Погода стояла солнечная, сухая, а днём так даже тёплая. Ухоженные лошади резво катили гномьей работы карету, которая только мягко покачивалась на ухабах, а не вытряхивала душу из своих седоков. Елена, заранее подробно расспросившая наёмников о дороге, рассказывала детям о местах, через которые они проезжали. Отец перечислял родственников из других ветвей Ферров, называя города, где те живут, и мануфактуры, которыми владеют. Заставлял Тео повторить, тот путался и сбивался, отвлекаясь то на всадников, сопровождающих карету, то на живность вдоль дороги. Тогда влезала Мелисса, бойко отвечая на вопросы, и торжествующе показывала брату язык. Елене от этих милых, таких семейных сценок хотелось завыть и побиться головой об дверцу. На кой ей сдался этот сир Ламберт со своим голозадым братцем-бароном?

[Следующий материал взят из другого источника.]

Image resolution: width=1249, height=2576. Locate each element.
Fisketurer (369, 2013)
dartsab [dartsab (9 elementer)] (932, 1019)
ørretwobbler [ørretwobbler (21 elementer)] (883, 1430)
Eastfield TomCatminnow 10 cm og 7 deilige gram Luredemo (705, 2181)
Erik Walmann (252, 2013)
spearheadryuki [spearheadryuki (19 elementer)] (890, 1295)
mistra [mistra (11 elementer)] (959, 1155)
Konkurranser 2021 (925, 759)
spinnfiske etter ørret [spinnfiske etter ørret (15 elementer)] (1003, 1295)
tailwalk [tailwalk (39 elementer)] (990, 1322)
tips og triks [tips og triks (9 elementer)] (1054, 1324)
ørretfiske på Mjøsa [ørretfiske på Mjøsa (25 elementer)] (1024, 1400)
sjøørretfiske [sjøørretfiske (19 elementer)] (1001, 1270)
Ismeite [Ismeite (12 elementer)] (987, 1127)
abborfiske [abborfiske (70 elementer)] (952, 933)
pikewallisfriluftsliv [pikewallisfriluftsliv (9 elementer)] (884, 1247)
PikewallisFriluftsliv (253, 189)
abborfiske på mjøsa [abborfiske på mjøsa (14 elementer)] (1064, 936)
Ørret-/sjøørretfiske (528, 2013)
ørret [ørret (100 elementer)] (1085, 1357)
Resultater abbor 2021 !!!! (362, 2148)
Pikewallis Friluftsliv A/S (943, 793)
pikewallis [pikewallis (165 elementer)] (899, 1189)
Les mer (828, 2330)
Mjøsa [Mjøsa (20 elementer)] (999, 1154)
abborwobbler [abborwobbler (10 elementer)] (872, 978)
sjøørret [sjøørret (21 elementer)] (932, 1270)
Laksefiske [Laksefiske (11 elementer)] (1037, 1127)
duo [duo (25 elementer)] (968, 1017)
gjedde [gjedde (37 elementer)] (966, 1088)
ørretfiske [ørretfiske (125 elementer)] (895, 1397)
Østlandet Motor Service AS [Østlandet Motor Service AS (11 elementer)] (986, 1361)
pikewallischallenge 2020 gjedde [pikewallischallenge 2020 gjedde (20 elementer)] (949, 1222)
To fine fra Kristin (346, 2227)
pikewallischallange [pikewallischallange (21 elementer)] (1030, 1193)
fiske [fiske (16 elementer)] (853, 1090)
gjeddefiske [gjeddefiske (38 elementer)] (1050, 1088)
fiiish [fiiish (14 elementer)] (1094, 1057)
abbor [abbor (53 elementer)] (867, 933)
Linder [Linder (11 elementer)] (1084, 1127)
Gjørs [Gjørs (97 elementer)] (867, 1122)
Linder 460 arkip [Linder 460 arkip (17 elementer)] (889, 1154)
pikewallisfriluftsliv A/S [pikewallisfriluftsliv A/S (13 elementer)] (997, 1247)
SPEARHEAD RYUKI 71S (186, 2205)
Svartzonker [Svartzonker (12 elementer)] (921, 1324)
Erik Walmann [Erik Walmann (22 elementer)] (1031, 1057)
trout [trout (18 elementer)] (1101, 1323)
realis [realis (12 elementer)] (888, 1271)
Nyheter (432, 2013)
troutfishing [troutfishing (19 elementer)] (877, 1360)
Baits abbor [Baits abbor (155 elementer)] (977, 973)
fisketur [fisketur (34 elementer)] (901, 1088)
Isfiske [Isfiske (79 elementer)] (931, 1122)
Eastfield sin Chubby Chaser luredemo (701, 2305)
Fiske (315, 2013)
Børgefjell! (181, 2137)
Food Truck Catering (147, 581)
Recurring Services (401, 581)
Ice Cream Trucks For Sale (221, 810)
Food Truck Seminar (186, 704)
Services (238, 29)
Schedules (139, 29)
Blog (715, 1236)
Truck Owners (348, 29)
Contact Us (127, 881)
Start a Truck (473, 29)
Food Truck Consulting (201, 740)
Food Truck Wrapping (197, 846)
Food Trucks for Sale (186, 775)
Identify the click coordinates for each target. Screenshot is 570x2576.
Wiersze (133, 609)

Из-за него придётся месяцами не видеться с детьми, а у Мелиссы скоро начнётся возраст, когда рядом обязательно должна быть близкая девочке взрослая женщина. Попросить Сандру, чтобы почаще приходила в гости с племянником? Тео с Марком неплохо ладят, а Мелисса бы… «А Мелиссу палкой не отгонишь от брата с его приятелями, — поправила себя Елена. — Нужна ей какая-то матушкина подруга! Впрочем, не будет рядом матушки, так может, и тётушка Сандра сгодится? Пусть поучит девчонку рисовать, у Мелиссы вроде бы неплохо получается. Таланта, как у Летиции Хорн, у неё нет конечно, но набросать эскиз для вышивки или подрисовать под дружеским письмом какой-нибудь милый пустячок вместо подписи — почему нет? Учат же нас всех играть на лютне, хотя у Тео музыкальный слух отсутствует как таковой, да и у меня с ним неважно…»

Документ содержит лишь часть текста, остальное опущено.